Paul Lamothe, Edmonton
I applaud Environment Minister David Anderson for his vision and support of the Kyoto protocol. George W. Bush will be remembered as the American president who could have, but did not, make a difference in swinging the pendulum in the direction of reduced greenhouse gases while there was still time.
Cathie Hammill, Clinton, Ont.
Disposal at sea
As a chief officer aboard a liquefied petroleum gas carrier, I must comment on your article about ships pumping their bilges at sea (“When lazy captains come to Canada,” Overture, Feb. 25). Laziness is not the problem. It is often very difficult to find the facilities to pump these oily wastes
ashore, especially in the U.S. Some ships do not have a large capacity for retaining oily wastes aboard. Many unscrupulous shipping companies pressure their ships’ senior officers to dispose of the wastes at sea. It is cheaper to gamble on not getting caught than it is to pay for disposal ashore. The company I work for converted one of the diesel fuel tanks to an oily-waste storage tank to give us a greater capacity until we find the facilities to pump the wastes ashore. In Europe there are barges that will take oily wastes for a reasonable fee.

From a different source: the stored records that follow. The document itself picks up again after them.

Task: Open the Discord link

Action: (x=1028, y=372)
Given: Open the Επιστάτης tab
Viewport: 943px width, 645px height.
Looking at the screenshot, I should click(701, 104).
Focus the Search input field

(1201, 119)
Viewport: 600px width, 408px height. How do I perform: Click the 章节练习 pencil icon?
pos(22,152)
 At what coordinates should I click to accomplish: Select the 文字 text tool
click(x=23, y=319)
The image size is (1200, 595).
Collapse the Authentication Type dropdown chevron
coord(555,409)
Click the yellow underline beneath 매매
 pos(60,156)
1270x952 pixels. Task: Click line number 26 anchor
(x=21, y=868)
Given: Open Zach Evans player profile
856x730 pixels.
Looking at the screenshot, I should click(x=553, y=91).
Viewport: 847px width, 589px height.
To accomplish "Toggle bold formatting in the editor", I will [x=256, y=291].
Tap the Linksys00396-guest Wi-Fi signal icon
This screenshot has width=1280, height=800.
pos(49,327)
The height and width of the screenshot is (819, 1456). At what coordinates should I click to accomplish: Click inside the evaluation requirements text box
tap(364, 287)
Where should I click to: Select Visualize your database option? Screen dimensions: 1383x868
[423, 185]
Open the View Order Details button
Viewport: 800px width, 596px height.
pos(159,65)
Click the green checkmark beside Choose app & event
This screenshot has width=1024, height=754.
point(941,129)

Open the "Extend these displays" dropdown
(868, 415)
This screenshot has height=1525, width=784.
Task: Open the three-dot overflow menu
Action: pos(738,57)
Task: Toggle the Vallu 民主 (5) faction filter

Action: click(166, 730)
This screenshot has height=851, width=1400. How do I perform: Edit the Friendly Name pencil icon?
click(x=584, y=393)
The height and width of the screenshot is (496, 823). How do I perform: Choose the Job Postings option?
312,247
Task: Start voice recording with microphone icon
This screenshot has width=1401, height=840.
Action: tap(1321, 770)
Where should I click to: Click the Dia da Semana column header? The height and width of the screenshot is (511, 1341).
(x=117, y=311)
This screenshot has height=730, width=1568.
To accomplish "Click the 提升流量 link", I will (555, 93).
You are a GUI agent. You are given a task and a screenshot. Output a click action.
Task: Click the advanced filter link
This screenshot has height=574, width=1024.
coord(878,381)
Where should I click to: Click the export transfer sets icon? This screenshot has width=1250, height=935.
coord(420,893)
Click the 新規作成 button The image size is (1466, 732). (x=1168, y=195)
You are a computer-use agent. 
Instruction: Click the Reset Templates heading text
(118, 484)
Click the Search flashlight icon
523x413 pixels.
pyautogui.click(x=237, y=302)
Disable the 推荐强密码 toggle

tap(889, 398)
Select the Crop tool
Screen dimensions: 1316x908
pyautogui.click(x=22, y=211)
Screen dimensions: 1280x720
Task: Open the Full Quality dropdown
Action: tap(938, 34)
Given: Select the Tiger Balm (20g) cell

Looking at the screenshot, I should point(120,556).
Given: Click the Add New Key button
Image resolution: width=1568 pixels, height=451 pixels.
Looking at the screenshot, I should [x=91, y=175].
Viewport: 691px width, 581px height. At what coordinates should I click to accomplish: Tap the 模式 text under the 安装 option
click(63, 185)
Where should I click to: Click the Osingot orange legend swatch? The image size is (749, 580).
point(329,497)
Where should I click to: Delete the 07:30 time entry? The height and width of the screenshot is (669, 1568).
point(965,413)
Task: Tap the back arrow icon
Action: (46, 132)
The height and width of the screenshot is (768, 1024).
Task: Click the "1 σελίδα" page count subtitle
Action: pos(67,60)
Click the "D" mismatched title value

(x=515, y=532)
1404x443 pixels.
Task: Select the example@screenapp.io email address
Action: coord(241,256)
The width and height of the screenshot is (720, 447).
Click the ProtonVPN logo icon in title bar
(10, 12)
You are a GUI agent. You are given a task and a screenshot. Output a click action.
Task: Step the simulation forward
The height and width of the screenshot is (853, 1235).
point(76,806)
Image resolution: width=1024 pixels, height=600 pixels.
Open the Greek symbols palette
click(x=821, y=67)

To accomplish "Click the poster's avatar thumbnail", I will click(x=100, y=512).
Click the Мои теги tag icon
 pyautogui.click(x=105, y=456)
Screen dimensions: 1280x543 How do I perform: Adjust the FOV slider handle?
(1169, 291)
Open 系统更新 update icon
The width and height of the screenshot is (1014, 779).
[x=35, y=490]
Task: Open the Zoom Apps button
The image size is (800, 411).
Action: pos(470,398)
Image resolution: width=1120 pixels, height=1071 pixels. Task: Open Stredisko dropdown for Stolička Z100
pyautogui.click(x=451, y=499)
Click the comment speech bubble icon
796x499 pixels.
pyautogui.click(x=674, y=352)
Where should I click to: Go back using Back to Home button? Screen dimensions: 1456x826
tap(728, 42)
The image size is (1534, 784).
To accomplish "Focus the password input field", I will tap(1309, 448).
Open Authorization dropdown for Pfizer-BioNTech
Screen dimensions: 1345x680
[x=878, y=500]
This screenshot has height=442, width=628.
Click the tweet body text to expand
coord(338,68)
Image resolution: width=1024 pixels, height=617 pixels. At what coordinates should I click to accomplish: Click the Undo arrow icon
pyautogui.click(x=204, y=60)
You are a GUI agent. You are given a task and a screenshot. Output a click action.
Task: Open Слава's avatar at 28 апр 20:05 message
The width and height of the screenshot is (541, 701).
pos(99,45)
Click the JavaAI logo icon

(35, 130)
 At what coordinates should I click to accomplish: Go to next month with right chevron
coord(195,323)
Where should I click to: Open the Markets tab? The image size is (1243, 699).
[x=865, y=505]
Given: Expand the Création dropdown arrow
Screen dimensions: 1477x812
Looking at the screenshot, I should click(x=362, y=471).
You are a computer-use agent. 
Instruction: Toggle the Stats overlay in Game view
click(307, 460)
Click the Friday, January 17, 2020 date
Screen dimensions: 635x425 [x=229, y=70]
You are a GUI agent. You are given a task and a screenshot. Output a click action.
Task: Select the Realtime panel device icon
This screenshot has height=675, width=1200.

John Lyle, Chateauguay, Que.
Heartless in Alberta
In “The heart of the game” (March 11), Allan Fotheringham claims that hockey is “every Prairie kid . . . imagining playing left wing on the Toronto Maple Leafs.” I think these kids are more likely to imagine themselves playing for the Oilers or the Flames—even the Canadiens. Not too many Leaf fans out here. Indeed, Toronto is, at best, held in contempt. Your central Canadian bias is showing.